As a matter of fact, Rudolf Wagner oozed a rarefied form of classical Gelehrtentum (scholarliness). He remained an academic generalist throughout his life, contributing to the study of early Taoism and Buddhism as well as to modern and even contemporary China. More than by a limited interest for a specific topic, he was driven by passion for understanding as such. As he used to say, he could as well have become a Graecist or a Sanskritist, but it was with Chinese studies that he found the most challenging and promising field of studies for himself. His breadth of interests might seem like a curious “intellectual eclecticism” in today’s age of specialisation, but the accompanying wide range of knowledge meant that he could enrich any academic debate related to the study of East Asia and beyond.
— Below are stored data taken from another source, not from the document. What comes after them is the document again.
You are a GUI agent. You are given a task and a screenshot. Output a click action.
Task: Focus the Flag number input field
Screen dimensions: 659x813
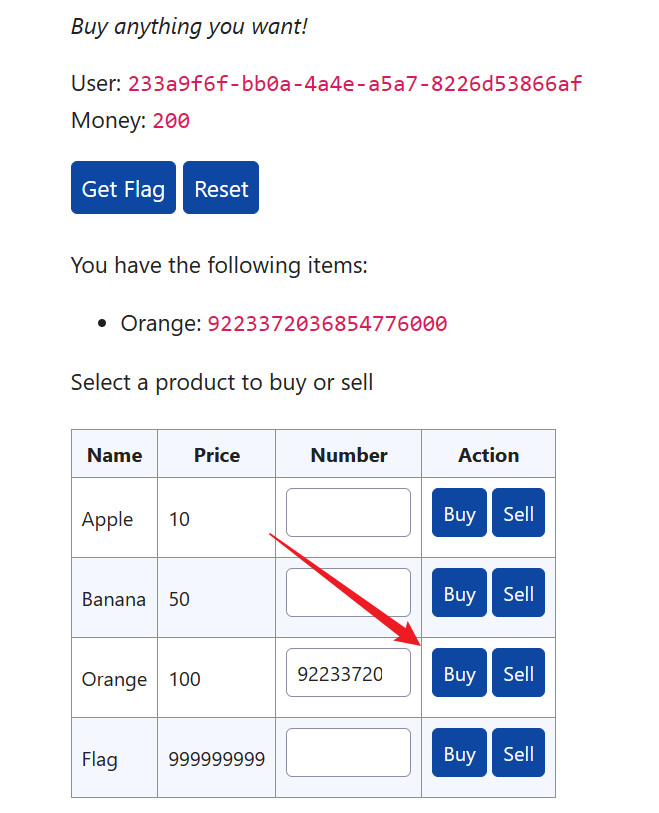pos(348,753)
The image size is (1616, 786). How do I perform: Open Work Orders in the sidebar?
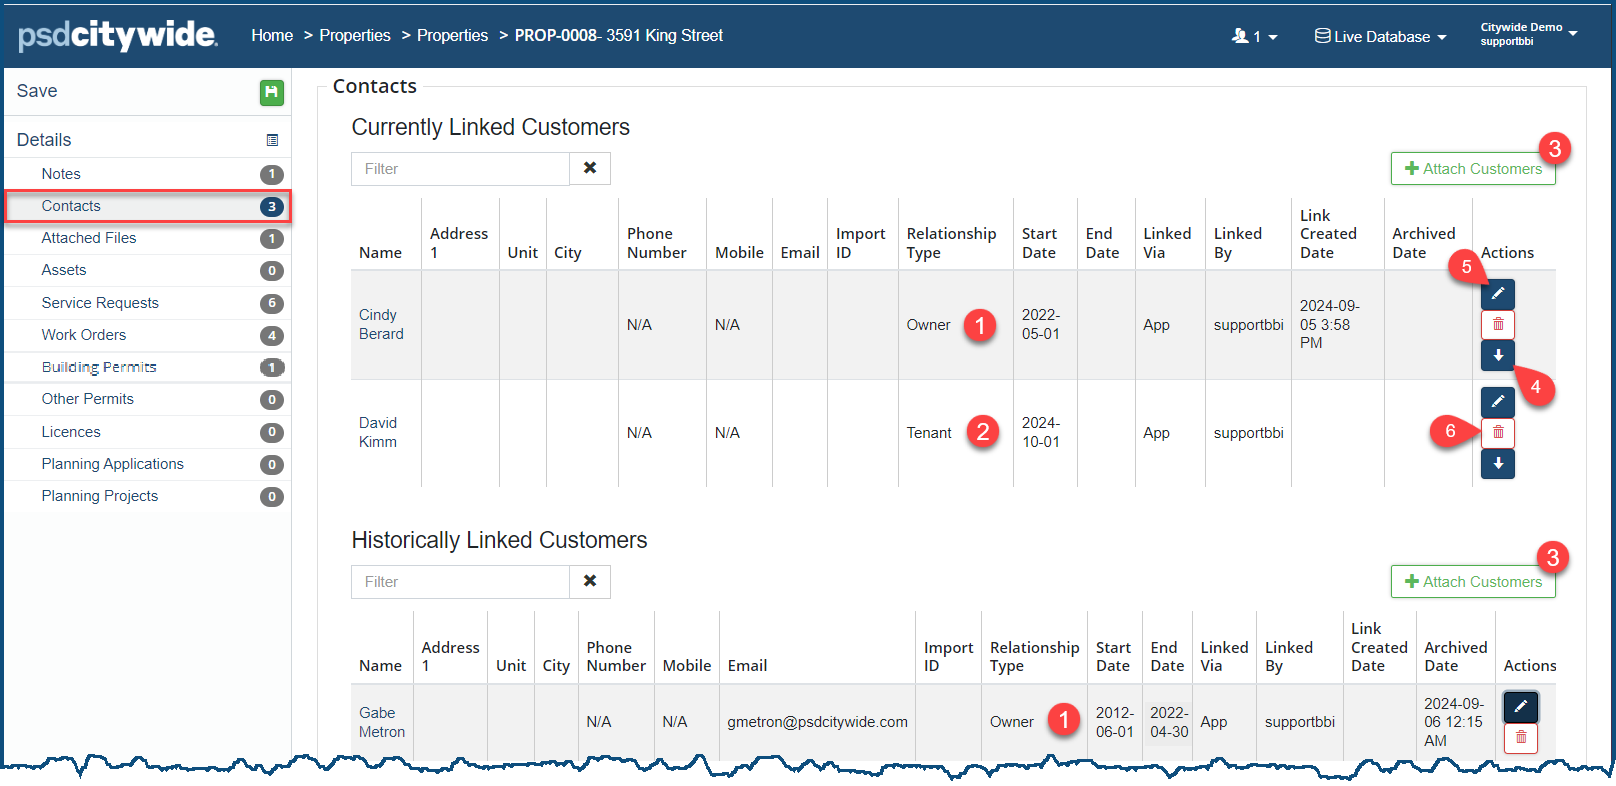(x=84, y=335)
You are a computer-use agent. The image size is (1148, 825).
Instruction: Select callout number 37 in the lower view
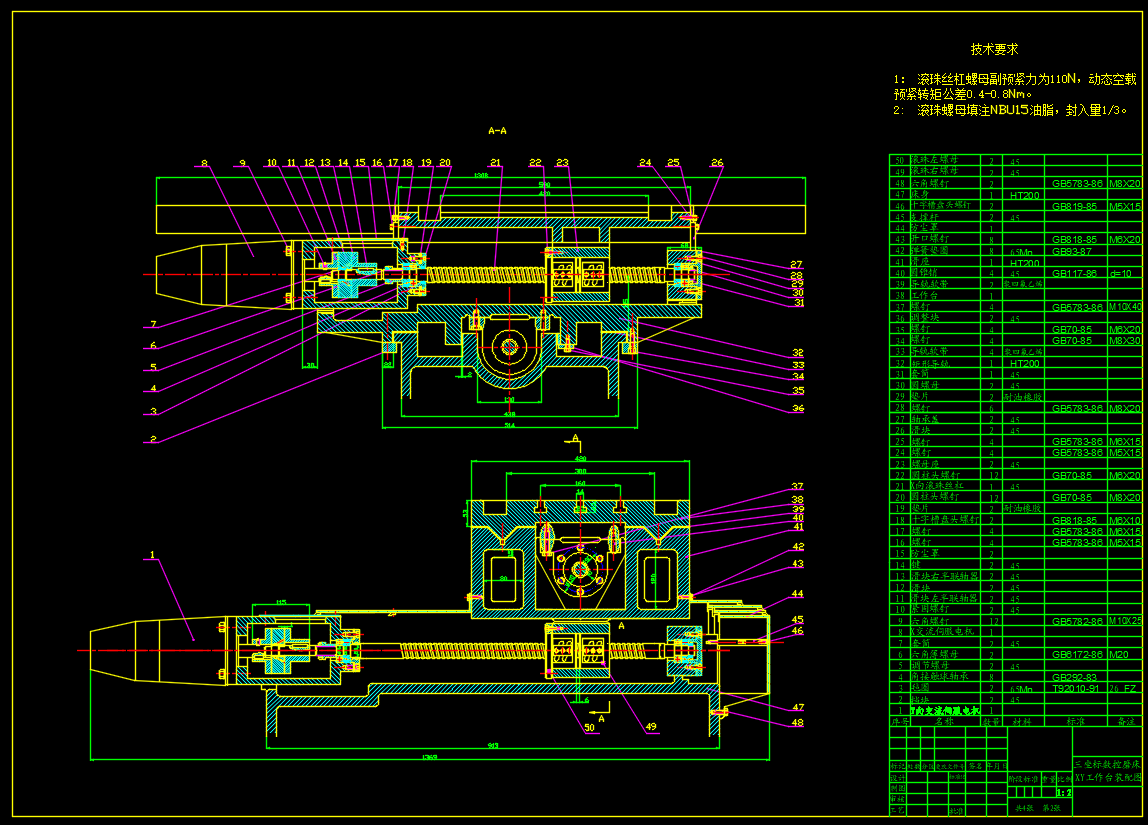click(798, 486)
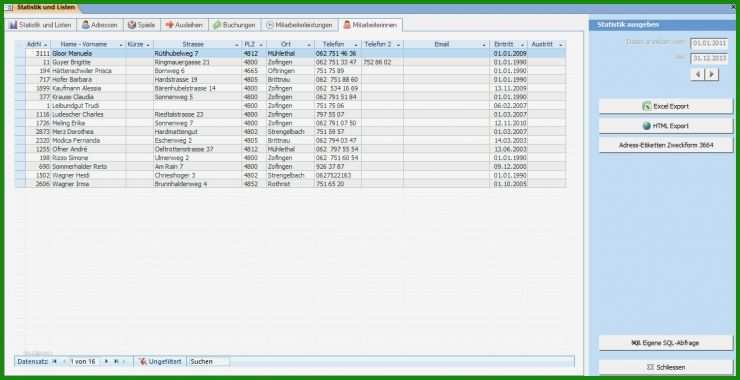Step date range forward with right arrow
740x380 pixels.
712,74
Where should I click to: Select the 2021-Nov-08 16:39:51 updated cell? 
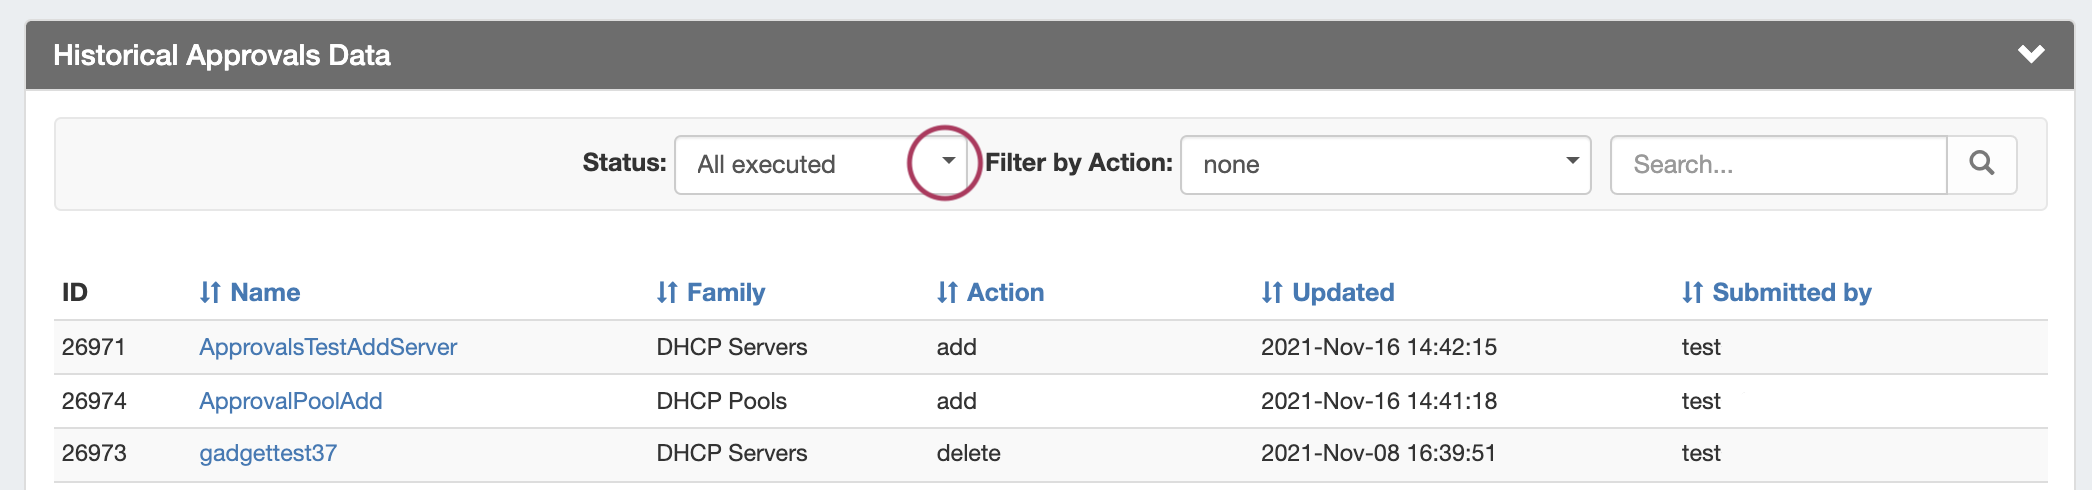click(1378, 453)
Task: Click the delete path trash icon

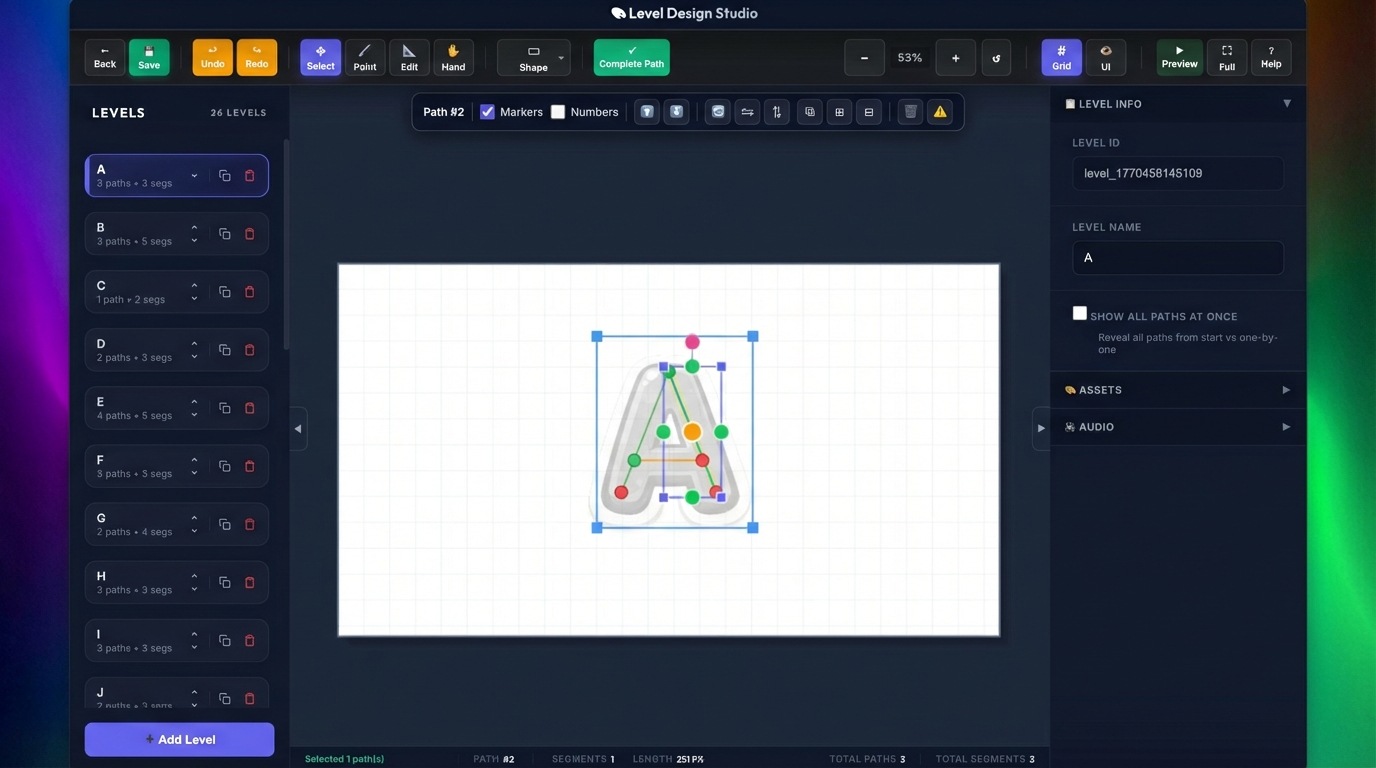Action: 909,111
Such debates he enriched with uncompromising and unapologetic sincerity, which certainly earned him a fair amount of grudges, especially when he raised the question “does this make sense?” about others’ work and answered it in the negative.

Living in a world of learning, Professor Wagner expected from his students the same level of devotion to it as he had himself. If a student sat tacitly in an academic reading or discussion group, he would approach them after the session and encourage them to partake in it: “And you, young man [or young woman], should speak more next time.” His zeal, as was natural for a restless professor, never diminished even after his retirement: He would still come to his office, work energetically, care about his students by sending them e-mails containing information with things he deemed useful for them, and share his excitement about his new findings in the corridors or the kitchen of the institute.

It is not empty lip-service when I write that Rudolf Wagner was one of the most inspiring intellectuals whom I have ever had the pleasure to know. In 2017, I had pre-circulated a paper for a workshop in Hong Kong. I had not cited Wagner in the paper, and although I sent it to him when it was finished, I had not discussed it with him beforehand. Nonetheless, one of the participants of the workshop, a scholar from Peking University, approached me and asked me whether I was a student of Wagner’s, for my paper “felt so Wagnerian.” I reckon that on that occasion, even more than his direct influence, my paper had soaked up a general Wagnerian Geist present among sinologists in Heidelberg. At any rate, Rudolf Wagner will continue to live on, both in his works and in the spirit of his many academic descendants.